_TASK DETAILS_.
Say how many lines in the following data hold the word "computer". Write nothing but that number.
#### SUPPLIED ENTRIES
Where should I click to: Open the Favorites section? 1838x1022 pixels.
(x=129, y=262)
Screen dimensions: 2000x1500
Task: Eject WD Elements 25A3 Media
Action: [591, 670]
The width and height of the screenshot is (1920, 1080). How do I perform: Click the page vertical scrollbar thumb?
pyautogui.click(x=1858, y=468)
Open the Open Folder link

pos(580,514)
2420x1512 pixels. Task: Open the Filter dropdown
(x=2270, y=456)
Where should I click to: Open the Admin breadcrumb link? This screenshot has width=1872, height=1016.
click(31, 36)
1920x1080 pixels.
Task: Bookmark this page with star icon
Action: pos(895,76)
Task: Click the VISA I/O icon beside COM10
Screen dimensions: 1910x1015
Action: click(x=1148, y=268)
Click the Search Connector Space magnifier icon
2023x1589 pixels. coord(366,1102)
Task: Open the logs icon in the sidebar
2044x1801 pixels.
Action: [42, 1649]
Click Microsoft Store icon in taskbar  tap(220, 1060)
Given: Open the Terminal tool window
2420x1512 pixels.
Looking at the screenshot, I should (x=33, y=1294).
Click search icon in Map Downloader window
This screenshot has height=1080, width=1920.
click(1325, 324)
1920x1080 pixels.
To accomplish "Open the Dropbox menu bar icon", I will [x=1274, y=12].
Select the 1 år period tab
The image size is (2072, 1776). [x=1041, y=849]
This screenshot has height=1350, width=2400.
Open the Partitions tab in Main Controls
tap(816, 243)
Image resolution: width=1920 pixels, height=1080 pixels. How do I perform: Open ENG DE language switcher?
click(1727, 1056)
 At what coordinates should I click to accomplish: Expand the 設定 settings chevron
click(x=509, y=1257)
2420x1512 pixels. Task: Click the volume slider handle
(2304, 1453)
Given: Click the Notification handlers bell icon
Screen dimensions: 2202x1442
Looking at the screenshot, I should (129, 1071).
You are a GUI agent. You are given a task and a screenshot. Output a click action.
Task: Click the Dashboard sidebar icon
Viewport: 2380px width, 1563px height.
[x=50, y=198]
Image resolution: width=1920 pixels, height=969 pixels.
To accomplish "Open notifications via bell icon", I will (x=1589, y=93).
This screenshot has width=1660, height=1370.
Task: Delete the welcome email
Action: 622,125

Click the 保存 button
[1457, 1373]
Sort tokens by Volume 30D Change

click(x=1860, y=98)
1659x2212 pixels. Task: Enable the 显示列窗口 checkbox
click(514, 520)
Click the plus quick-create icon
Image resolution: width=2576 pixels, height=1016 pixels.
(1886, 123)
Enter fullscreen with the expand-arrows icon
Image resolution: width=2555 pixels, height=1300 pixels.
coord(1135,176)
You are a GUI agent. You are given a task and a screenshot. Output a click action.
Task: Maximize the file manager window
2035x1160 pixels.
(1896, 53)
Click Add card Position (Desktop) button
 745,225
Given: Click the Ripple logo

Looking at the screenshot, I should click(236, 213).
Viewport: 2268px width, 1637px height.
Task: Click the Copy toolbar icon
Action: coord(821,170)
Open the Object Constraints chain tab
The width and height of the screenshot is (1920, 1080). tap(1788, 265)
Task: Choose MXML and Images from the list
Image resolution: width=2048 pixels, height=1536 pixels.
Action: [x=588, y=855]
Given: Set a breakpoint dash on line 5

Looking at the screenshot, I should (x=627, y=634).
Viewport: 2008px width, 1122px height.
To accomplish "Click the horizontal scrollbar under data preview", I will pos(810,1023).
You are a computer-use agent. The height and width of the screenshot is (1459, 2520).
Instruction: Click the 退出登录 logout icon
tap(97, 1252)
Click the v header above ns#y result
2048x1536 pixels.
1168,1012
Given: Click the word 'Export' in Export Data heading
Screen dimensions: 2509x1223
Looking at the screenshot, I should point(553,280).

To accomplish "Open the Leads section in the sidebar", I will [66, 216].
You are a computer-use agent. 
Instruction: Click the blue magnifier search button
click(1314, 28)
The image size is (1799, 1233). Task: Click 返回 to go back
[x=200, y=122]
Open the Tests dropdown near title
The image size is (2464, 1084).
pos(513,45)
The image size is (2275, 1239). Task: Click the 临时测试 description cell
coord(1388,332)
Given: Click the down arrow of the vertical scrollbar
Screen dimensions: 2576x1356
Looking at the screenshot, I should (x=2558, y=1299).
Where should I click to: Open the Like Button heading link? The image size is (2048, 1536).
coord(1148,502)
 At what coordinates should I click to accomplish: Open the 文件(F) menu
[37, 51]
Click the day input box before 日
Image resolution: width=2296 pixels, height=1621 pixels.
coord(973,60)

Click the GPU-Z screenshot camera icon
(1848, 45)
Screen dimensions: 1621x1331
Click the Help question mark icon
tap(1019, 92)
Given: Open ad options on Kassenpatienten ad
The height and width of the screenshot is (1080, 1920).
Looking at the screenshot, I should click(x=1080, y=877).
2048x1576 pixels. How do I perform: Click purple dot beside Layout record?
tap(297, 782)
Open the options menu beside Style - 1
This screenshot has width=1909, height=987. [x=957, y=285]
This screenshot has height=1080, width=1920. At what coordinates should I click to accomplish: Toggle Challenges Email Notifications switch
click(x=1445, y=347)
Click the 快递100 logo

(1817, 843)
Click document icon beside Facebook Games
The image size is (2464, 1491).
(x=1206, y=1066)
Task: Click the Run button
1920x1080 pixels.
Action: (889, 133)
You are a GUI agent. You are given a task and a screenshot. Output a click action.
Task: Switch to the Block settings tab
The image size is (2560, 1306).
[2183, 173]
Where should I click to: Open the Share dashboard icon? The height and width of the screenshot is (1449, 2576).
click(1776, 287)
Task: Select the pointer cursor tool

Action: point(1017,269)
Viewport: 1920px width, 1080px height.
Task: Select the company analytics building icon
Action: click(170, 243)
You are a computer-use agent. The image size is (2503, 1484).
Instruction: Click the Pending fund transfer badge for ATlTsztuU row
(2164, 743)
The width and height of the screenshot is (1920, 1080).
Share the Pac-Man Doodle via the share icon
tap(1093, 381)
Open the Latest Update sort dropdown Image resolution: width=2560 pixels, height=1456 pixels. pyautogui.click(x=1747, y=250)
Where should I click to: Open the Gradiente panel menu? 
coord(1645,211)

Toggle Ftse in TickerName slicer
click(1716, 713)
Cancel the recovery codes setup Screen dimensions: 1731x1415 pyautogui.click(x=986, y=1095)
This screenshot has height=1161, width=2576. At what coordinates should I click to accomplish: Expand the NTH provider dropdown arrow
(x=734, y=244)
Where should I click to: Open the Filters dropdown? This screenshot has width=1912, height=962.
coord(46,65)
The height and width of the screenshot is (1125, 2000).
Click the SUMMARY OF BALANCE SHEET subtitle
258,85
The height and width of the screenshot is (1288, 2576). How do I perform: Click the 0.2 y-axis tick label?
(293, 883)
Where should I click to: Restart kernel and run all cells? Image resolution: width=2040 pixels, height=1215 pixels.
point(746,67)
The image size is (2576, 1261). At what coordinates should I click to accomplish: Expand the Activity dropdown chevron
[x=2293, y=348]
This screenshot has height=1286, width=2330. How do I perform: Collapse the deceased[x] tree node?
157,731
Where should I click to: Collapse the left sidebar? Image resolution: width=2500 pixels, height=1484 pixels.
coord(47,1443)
########
_TASK ANSWER_.
3